Salah satu mata pelajaran IPA yaitu fisika, menurut Trowbridge Bybee 1996:2-5 dalam Suparno 2007:2-4 untuk menjadi seorang
guru fisika terdapat beberapa hal yang harus dilatih terus-menerus dan berikut penjelasan singkatnya:
a. Penguasaan bahan
fisika, bertujuan
agar tidak
menyebabkan miskonspesi
saat mengajar.
Untuk mendukung penguasaan bahan, seorang guru harus
mengembangkan diri dengan cara menambah ilmu melalui sumber belajar seperti buku-buku, seminar, internet
maupun bertanya kepada tenaga ahli. b. Mengerti tujuan pengajaran fisika, agar pembelajaran
menjadi lebih terarah dan efektif c. Guru dapat mengorganisasi pengajaran fisika, guru harus
mempersiapkan pengajaran sesuai dengan tujuan. Berkaitan dengan cara mengajar, alat dan sarana pembelajaran dan
evaluasi pembelajaran. d. Mengerti situasi siswa. Agar pembelajaran fisika akan
mengena pada siswa dan menyenangkan bagi siswa. Beberapa situasi siswa yang perlu diketahui seperti :
konspesi awal, pemikiran siswa, konsep yang telah dipunyai, tingkah laku, dan lain-lain. Dengan mengerti
keadaan siswa, guru akan dapat membantu pembelajaran sesuai dengan situasi siswa.
e. Guru dapat berkomunikasi dengan siswa. Hubungan yang akrab dengan siswa perlu dibangun.
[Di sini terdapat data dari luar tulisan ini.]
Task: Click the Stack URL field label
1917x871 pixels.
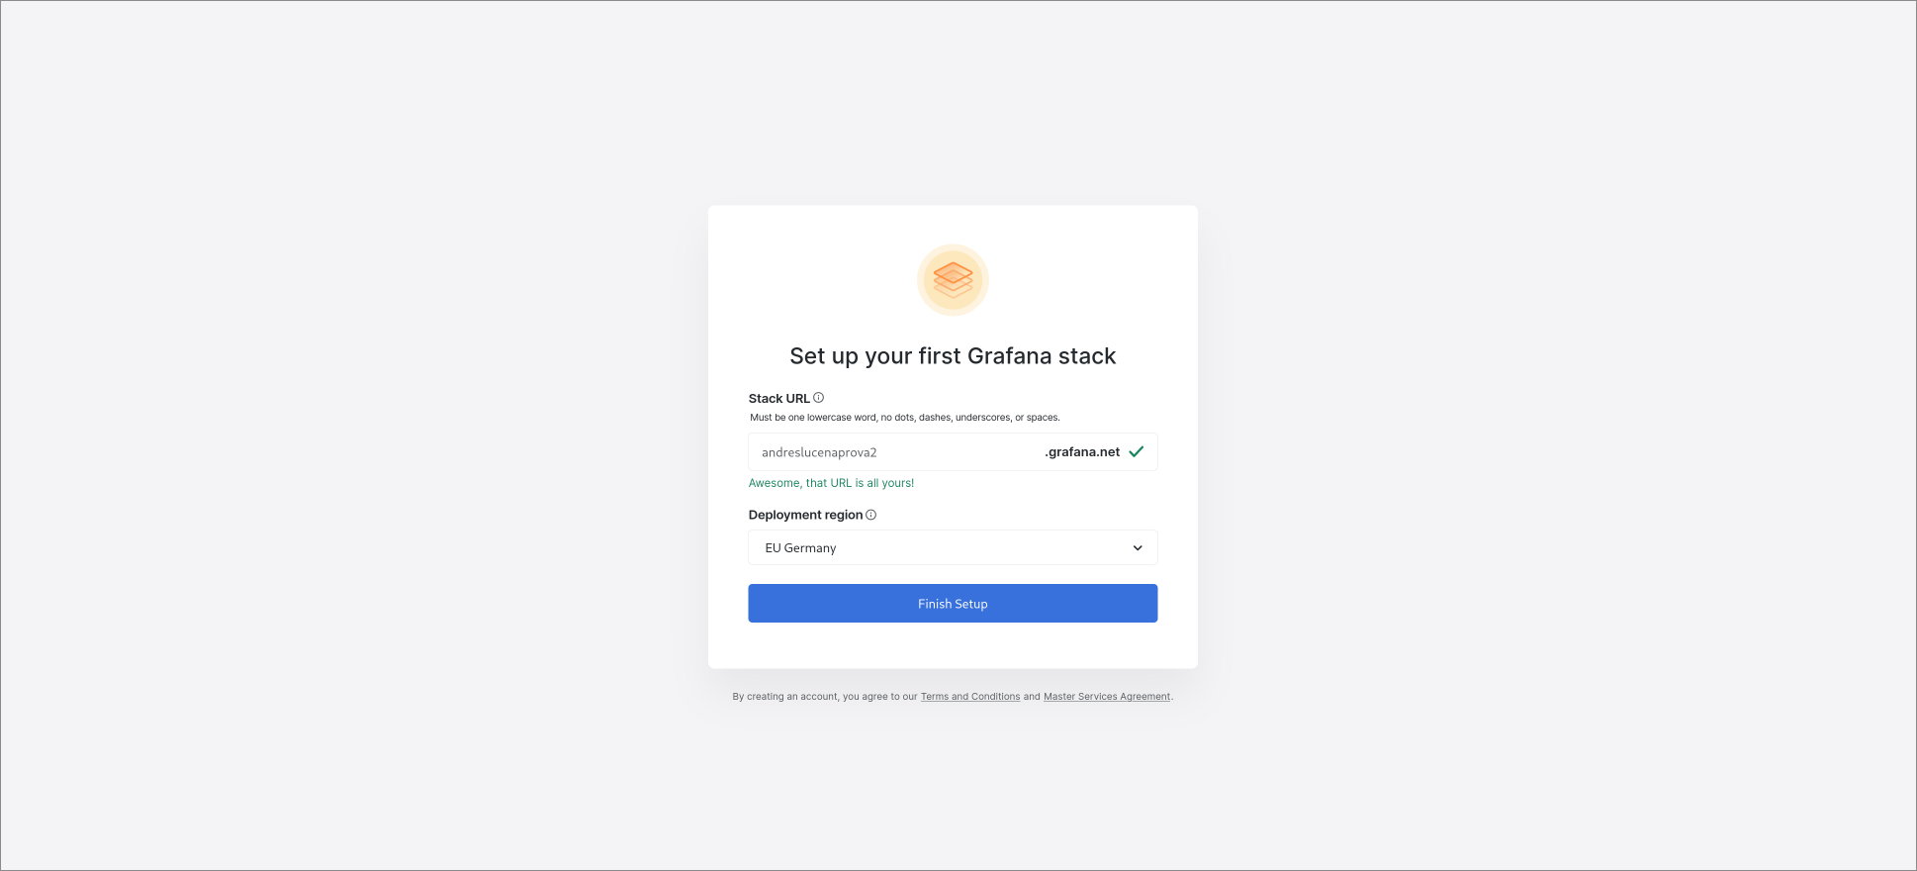Action: [779, 397]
f. Guru menguasai berbagai metode.
Dari uraian diatas dapat disimpulkan bahwa untuk menjadi seorang guru dituntut untuk tidak hanya menguasai materi pelajaran
saja tetapi juga berbagai metode pembelajaran dan keterampilan berkomunikasi dengan peserta siswa.
Sebagaimana telah dipaparkan sebelumnya, bahwa dalam pembelajaran IPA pendekatan saintifik dapat diterapkan melalui
keterampilan proses sains, sehingga sebelum mengajar sudah sewajarnya guru terlebih dahulu memahami tentang keterampilan
proses sains. Secara umum, jika seorang guru IPA memiliki pengetahuan yang mendalam tentang IPA dan memahami hakekat
IPA serta terampil melakukan kerja ilmiah tak dapat diragukan jika guru tersebut akan dapat melaksanakan pembelajaran dengan
keterampilan proses. Menurut Radford 1992 jika guru IPA
mengaharapkan siswanya untuk mempelajari dan memahami keterampilan proses sains, setidaknya terdapat 3 aspek yang harus
dipersiapkan guru yaitu: a. Guru harus memiliki kecakapan atau menguasai tentang
keterampilan proses sains. b. Siswa harus dibimbing dan diberi kesempatan untuk
mempraktekkan keterampilan tersebut. c. Kemajuan siswa dalam melaksananakan keterampilan proses
tersebut dinilai.
Guru IPA yang telah menguasai keterampilan proses sains dengan baik diharapkan dapat melaksanakan pembelajaran dengan baik pula
dikelas. Peran guru IPA adalah membantu dan memfasilitasi siswa untuk memngembangkan keterampilan proses sains.